If your husband is being treated with medication in order to modify his challenging behaviour the swollen legs and feet could be side effects of the drugs and I`m sure the medics will be well aware of it.

When my husband showed signs of a big deterioration when in an assessment unit, a fellow TPer asked me to consider if his condition had deteriorated because he was in residential care or was he in residential care because his condition had deteriorated .

Your husband was not sectioned for fun. He was sectioned for a reason and there is no way you could have prevented this. Even so I know how upsetting it is but it is not your fault.
 

Scarlett123

Registered User
Apr 30, 2013
3,802
Essex
Hi Fifon, and I'm so sorry that you're going through such a lousy time. I haven't ever read on TP that a carer skipped happily away, after their decision for their other half to have permanent care - I certainly didn't.

We all try/tried to do our best, under circumstances that folk in the Ordinary World, where they are not caring for someone with AD, could never imagine. We all feel/felt guilty, though there is no earthly reason why we should, but that's the way it is.
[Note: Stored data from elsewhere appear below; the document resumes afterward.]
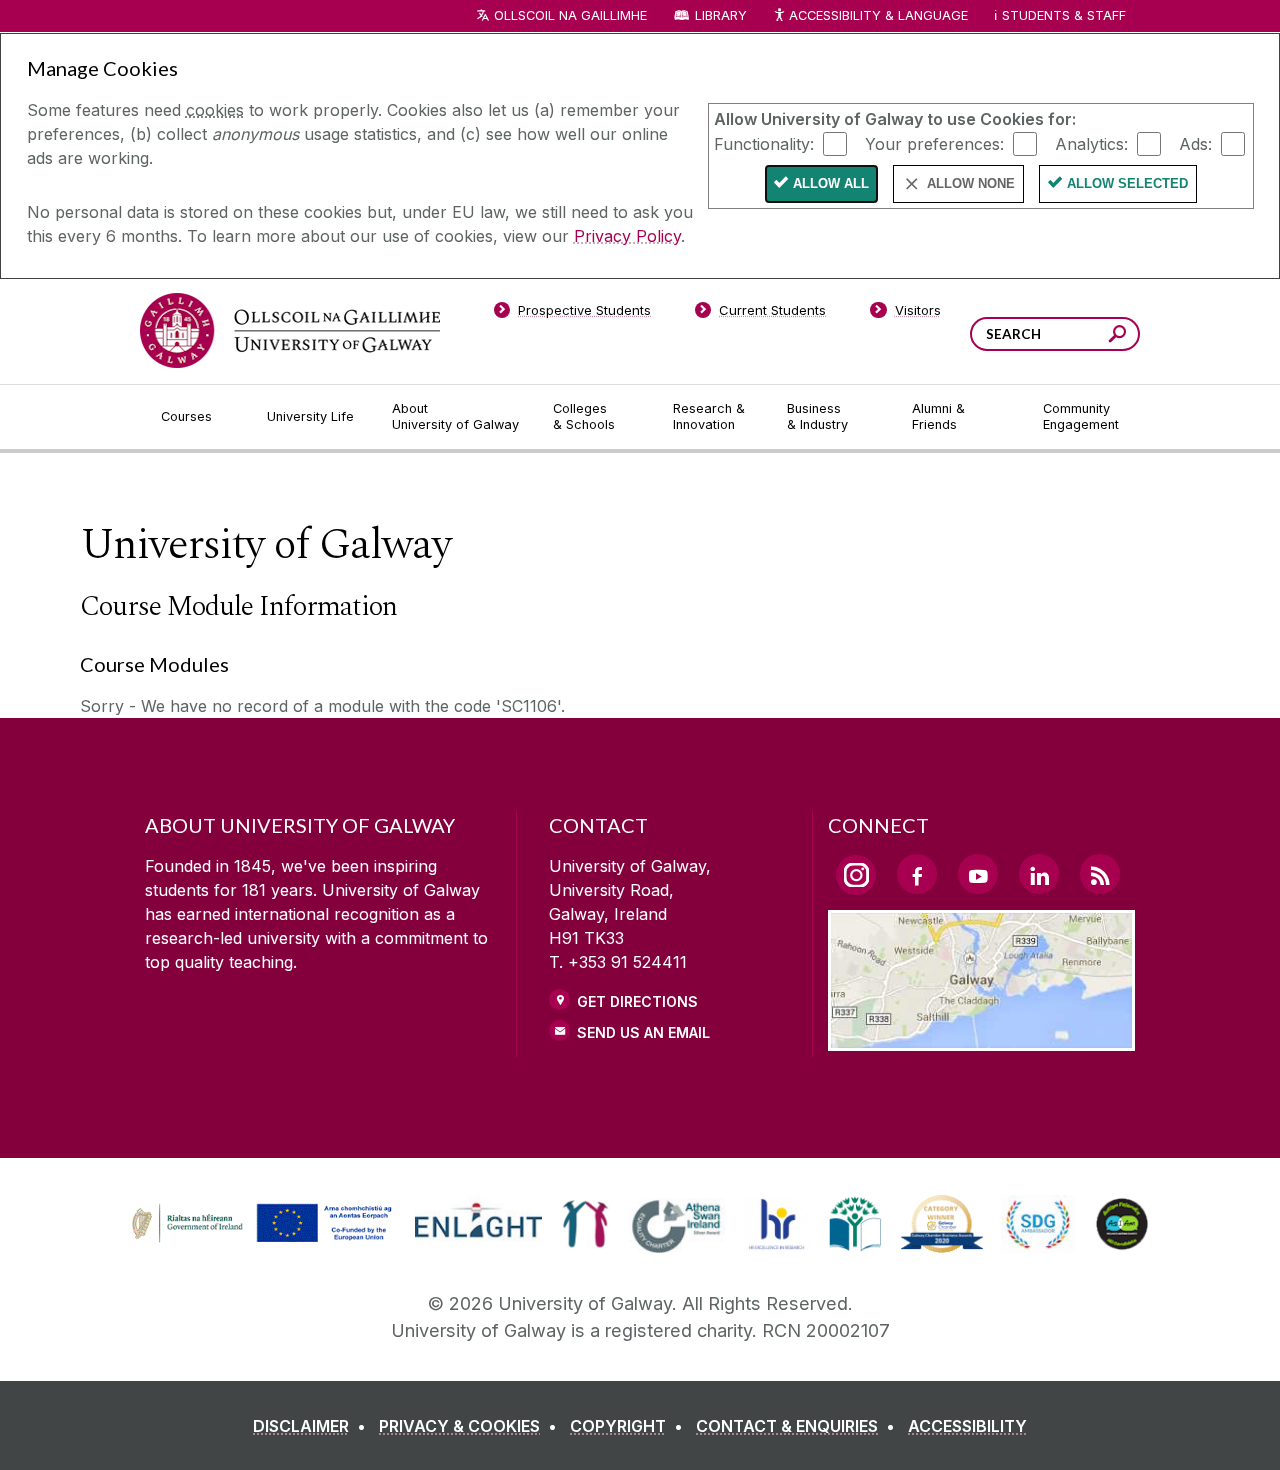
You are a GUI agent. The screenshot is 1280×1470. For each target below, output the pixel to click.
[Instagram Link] (856, 875)
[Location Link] (981, 1039)
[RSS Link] (1100, 874)
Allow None (971, 183)
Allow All (831, 183)
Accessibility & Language (878, 15)
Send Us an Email (643, 1032)
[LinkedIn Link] (1039, 874)
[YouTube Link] (978, 874)
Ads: (1195, 143)
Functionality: (764, 143)
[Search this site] (1117, 336)
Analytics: (1091, 143)
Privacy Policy (627, 236)
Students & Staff (1064, 15)
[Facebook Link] (917, 874)
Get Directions (637, 1001)
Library (721, 15)
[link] (259, 1224)
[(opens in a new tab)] (264, 1240)
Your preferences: (934, 143)
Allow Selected (1127, 183)
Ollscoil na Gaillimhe (570, 15)
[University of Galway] (290, 330)
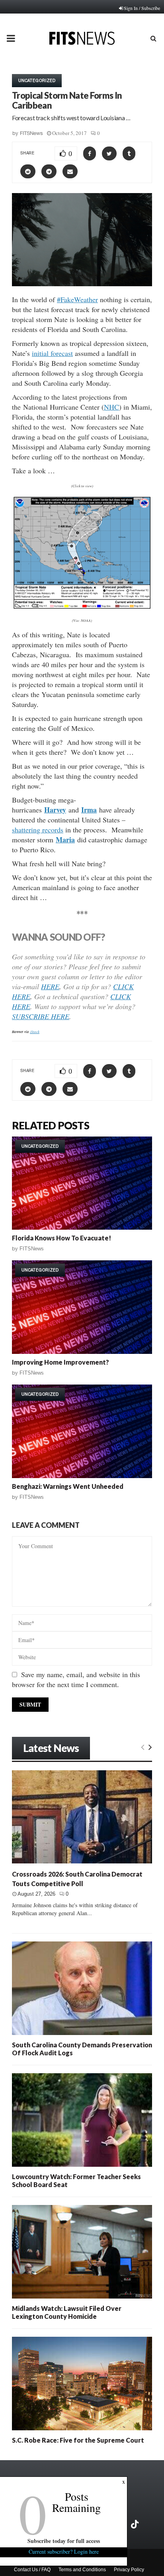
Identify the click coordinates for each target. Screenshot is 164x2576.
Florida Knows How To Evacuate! (61, 1238)
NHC (111, 407)
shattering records (37, 829)
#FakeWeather (77, 299)
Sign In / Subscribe (142, 8)
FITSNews (31, 133)
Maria (65, 839)
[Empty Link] (143, 1747)
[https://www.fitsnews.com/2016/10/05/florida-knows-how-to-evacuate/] (82, 1183)
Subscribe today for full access (63, 2541)
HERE (50, 986)
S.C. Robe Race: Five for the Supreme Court (78, 2440)
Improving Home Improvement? (60, 1362)
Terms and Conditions (82, 2569)
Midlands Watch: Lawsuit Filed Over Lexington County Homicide (66, 2312)
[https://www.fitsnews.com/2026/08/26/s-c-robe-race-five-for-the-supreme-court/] (82, 2383)
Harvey (55, 810)
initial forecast (52, 353)
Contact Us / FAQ (32, 2569)
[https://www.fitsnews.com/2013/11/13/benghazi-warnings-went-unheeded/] (82, 1431)
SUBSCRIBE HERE (40, 1016)
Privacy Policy (129, 2569)
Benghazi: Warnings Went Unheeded (67, 1486)
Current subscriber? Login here (64, 2551)
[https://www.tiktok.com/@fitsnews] (136, 2524)
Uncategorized (36, 80)
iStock (34, 1031)
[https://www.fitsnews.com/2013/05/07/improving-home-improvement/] (82, 1307)
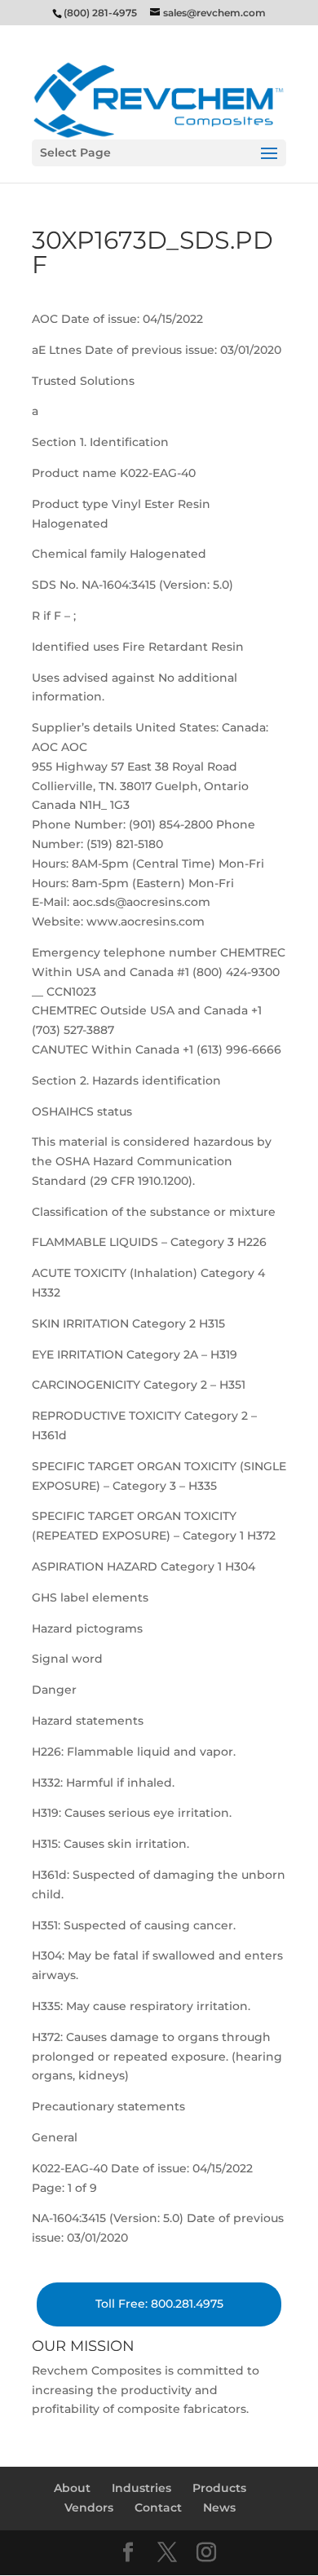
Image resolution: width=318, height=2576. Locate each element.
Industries (141, 2488)
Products (219, 2488)
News (219, 2507)
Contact (158, 2507)
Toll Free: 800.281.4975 (159, 2303)
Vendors (88, 2507)
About (72, 2488)
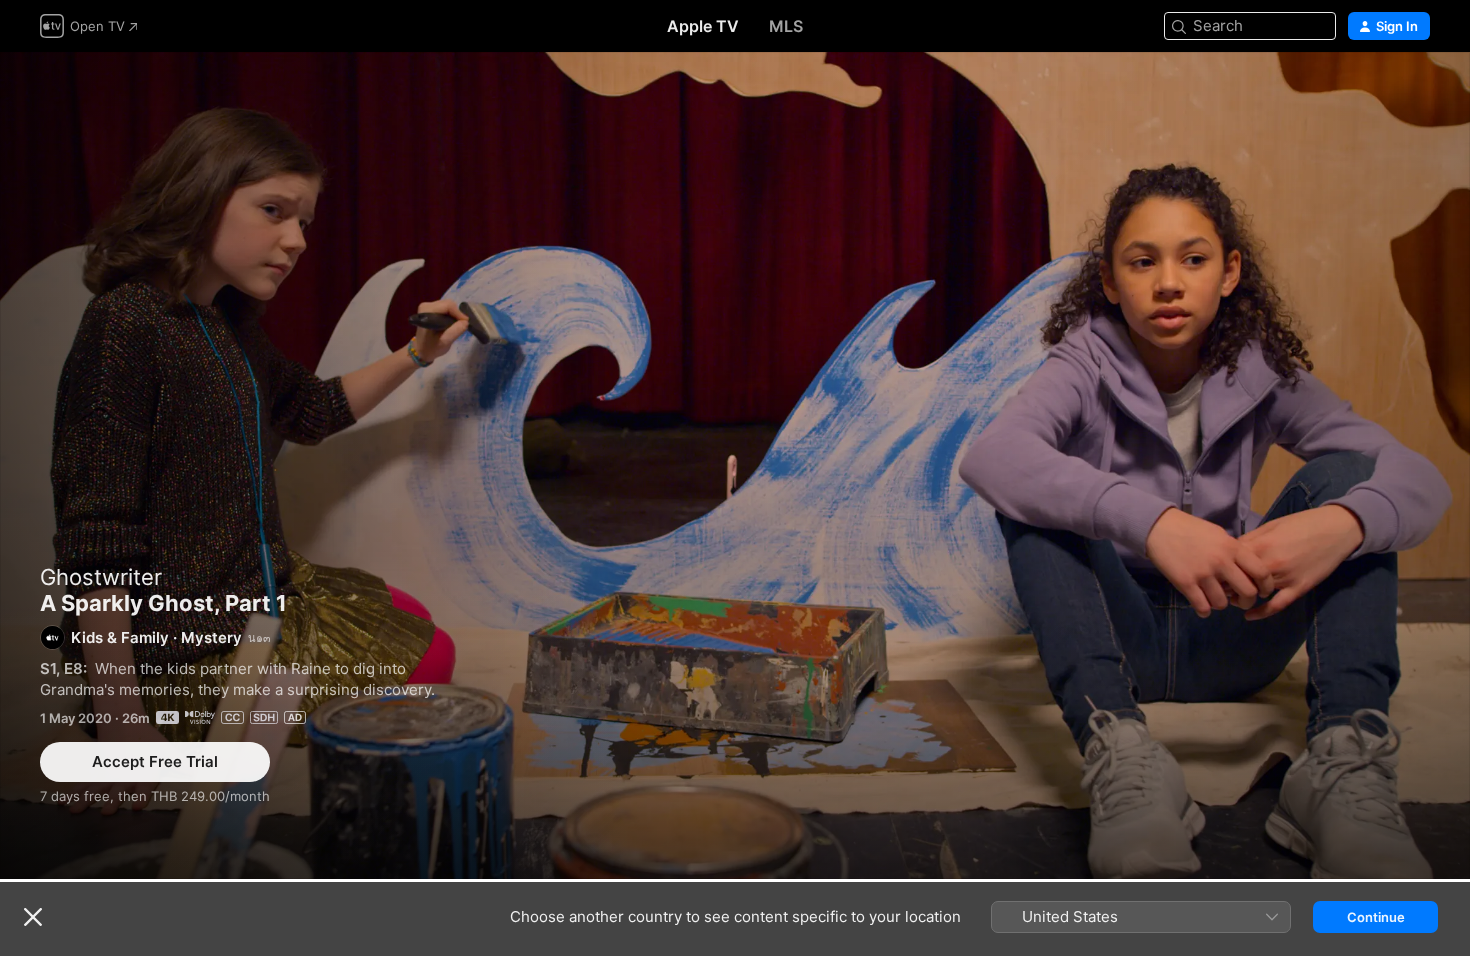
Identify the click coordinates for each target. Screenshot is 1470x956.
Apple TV (703, 26)
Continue (1376, 917)
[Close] (33, 917)
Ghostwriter (101, 577)
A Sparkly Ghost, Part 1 (735, 465)
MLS (786, 26)
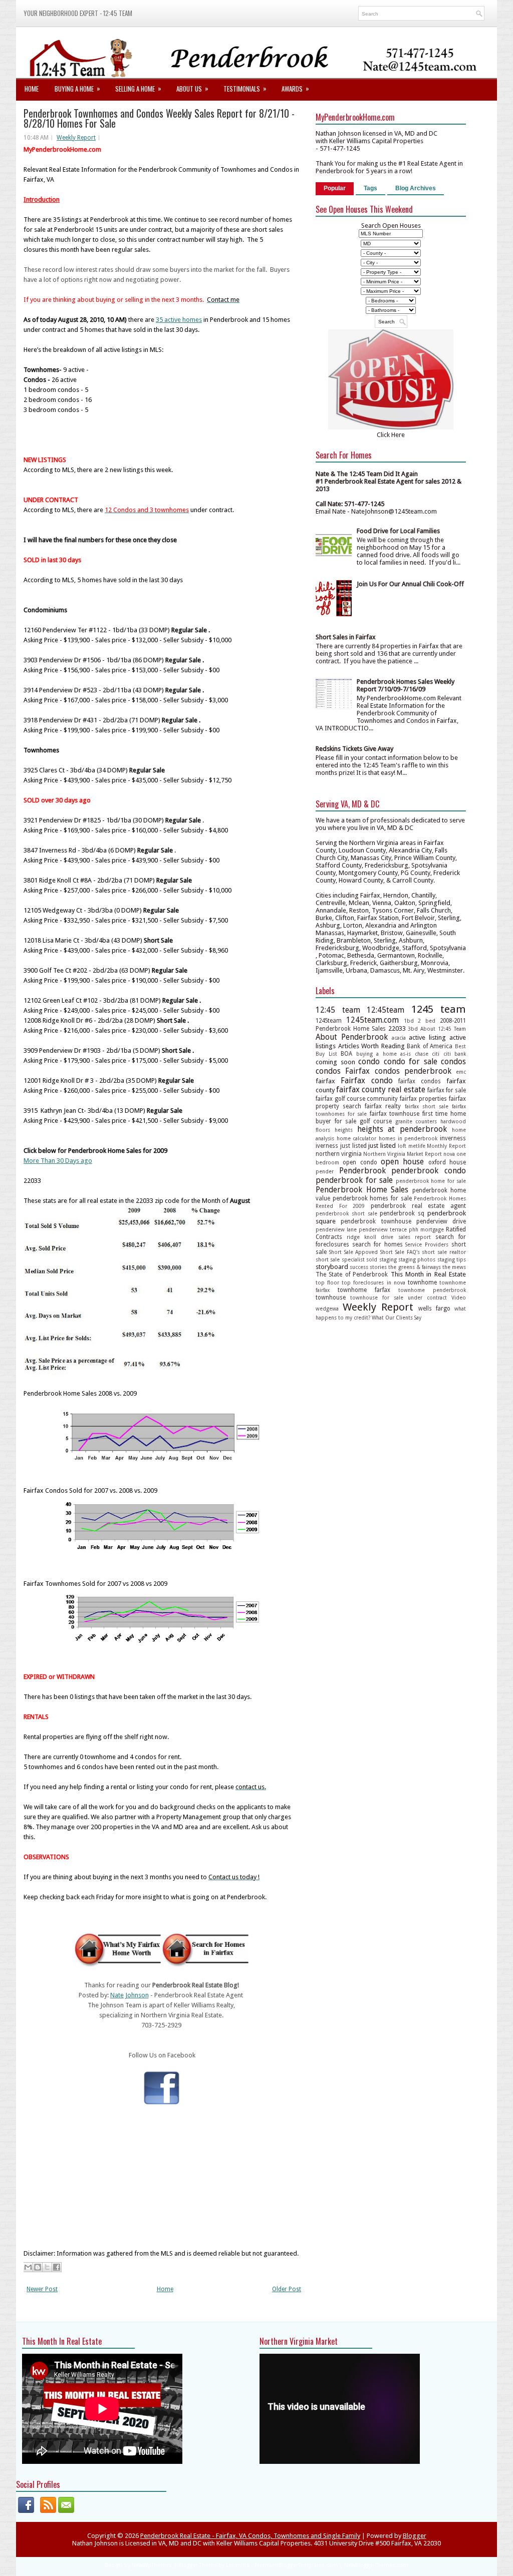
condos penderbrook (413, 1071)
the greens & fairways (414, 1267)
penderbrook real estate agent (418, 1205)
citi (435, 1054)
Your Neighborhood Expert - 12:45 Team (78, 13)
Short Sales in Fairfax (346, 637)
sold (371, 1259)
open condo (360, 1162)
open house (402, 1161)
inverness (453, 1138)
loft (402, 1146)
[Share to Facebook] (57, 2267)
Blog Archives (415, 188)
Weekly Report (76, 137)
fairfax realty (383, 1106)
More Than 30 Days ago (58, 1160)
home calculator (357, 1138)
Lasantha (237, 2565)
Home (32, 89)
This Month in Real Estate (428, 1274)
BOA (346, 1053)
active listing (427, 1037)
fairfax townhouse (395, 1113)
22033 (397, 1028)
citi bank (454, 1054)
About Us (192, 88)
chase (421, 1054)
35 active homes (179, 319)
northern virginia (339, 1153)
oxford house (447, 1162)
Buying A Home (77, 88)
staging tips (451, 1259)
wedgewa (327, 1309)
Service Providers (426, 1244)
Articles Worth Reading (371, 1046)
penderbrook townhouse (376, 1221)
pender (325, 1171)
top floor (327, 1282)
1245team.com (372, 1020)
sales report (414, 1237)
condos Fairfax (343, 1071)
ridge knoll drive (370, 1237)
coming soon (335, 1062)
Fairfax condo (367, 1080)
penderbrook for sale (354, 1180)
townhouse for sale (376, 1298)
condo (369, 1061)
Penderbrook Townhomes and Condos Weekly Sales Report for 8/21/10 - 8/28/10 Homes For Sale (159, 118)
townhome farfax (364, 1290)
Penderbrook (362, 1170)
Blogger (414, 2535)
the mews (454, 1267)
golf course (376, 1121)
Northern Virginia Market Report (402, 1154)
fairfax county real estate (380, 1089)
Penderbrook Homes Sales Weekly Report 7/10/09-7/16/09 (405, 685)
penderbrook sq (402, 1213)
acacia (399, 1038)
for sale (346, 1121)
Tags (370, 188)
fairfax (325, 1081)
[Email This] (28, 2267)
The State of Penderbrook (352, 1274)
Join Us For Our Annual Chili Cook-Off (410, 584)
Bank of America (429, 1046)
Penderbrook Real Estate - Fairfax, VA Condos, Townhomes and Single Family (250, 2535)
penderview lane (336, 1229)
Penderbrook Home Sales (362, 1189)
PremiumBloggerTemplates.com (296, 2565)
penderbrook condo (428, 1170)
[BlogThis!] (38, 2267)
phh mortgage (426, 1229)
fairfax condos (419, 1081)
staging (388, 1259)
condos (453, 1061)
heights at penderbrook (402, 1129)
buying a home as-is (383, 1054)
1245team (329, 1020)
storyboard (332, 1266)
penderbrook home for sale (431, 1181)
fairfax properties (423, 1098)
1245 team (438, 1009)
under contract (427, 1298)
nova (449, 1154)
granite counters (416, 1121)
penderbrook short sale (346, 1213)
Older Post (286, 2289)
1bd (409, 1021)
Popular (335, 188)
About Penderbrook (352, 1037)
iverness (327, 1145)
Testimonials (245, 88)
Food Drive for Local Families (398, 531)
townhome (422, 1282)
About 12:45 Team (443, 1029)
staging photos (416, 1259)
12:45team (385, 1010)
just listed (353, 1145)
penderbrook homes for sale (372, 1198)
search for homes (377, 1244)
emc (461, 1072)
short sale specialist (340, 1259)
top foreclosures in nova (373, 1282)
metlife (416, 1146)
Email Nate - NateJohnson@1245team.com (376, 511)
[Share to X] (47, 2267)
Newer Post (42, 2289)
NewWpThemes (152, 2565)
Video (458, 1298)
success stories (368, 1267)
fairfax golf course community (357, 1098)
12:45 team (338, 1010)
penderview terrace (383, 1229)
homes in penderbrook (408, 1138)
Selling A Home (138, 88)
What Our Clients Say (396, 1318)
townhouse (331, 1297)
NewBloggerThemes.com (376, 2565)
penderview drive (441, 1221)
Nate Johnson (129, 1995)
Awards (295, 88)
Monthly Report (446, 1146)
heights (344, 1130)
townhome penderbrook (432, 1290)
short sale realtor (444, 1252)
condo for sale (410, 1061)
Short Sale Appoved (353, 1252)
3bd (413, 1029)
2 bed (426, 1021)
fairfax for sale (446, 1090)
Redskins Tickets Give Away (354, 748)
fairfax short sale (426, 1106)
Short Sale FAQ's (400, 1252)
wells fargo (434, 1308)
As others have said, most people are hanging on by a thread, and not coping beautifully, because none of us ever envisaged how challenging things would be, caring for someone with AD. Especially when most of us are hardly Spring Chickens ourselves. xxx
 

Fifon

Registered User
Aug 8, 2015
23
Thankyou

Thanks everyone for your supportive comments. It's a beautiful morning today and with things to do to exercise my mind that will also help. I guess time will be the healer. Meantime it's good to know others have walked or are walking the same road, who one can share with. Again, thanks.
 

Aisling

Registered User
Dec 5, 2015
1,806
Ireland
My OH with Alzheimer's was eventually admitted to hospital under section 2 at end of January, as I was finding it impossible to cope. I was suffering acute sciatica at the time which I feel contributed to it. He has now been sectioned under section 3 as hospital are still trying to 'cure' his challenging behaviour. Today when I visited he was again asleep, he has got swollen legs and feet (didn't have these when he went in) and when my friend and I tried to wake him and help him sit up he was holding his head and almost crying out with pain when we tried to move him. He had been found on the floor at 2am a few days previously though hadn't hurt himself and he seems to be turning his nights into days and vice versa. Eventually he did sit up, shuffled off to the toilet, and then sat and had coffee and a Mars bar with us. Hardly any conversation, eye contact etc. I feel now that I betrayed him and seeing him like he is it must seem to him to be his worst nightmare come true. Friends and family say I did the right thing but sitting at home alone it feels that I let him go too easily and should have been stronger. How have others coped with this?
Please, please try Not to feel quilty. It is difficult, so difficult. You have NOT betrayed him. Wish I could give you a drink of your choice right now.

I believe only carers really know the heartache and it is awful.

Can you see stars tonight? If you can, please go to your door now, look at the stars... The lights around them are blessings that I am sending to you and peace to your mind.

Know that you are doing your best.

Try please to take care of yourself.